**Task goal:** Rewrite the entries in the stretch from the line containing "You are a GUI" through the line containing "[x=656, y=28]", requests included, and shift every coordinate in the answers up by 133.

**Raw records:**
______

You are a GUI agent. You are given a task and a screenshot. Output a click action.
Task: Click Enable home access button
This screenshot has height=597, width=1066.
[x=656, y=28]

______

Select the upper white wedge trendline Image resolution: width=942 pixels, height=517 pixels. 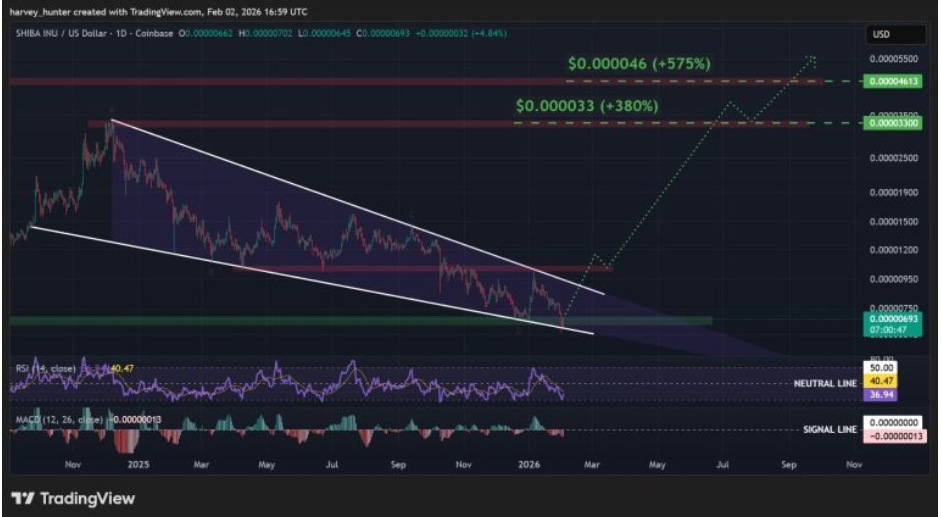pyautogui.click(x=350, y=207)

______

**Complete answer:**
You are a GUI agent. You are given a task and a screenshot. Output a click action.
Task: Click Enable home access button
This screenshot has height=597, width=1066.
[x=789, y=161]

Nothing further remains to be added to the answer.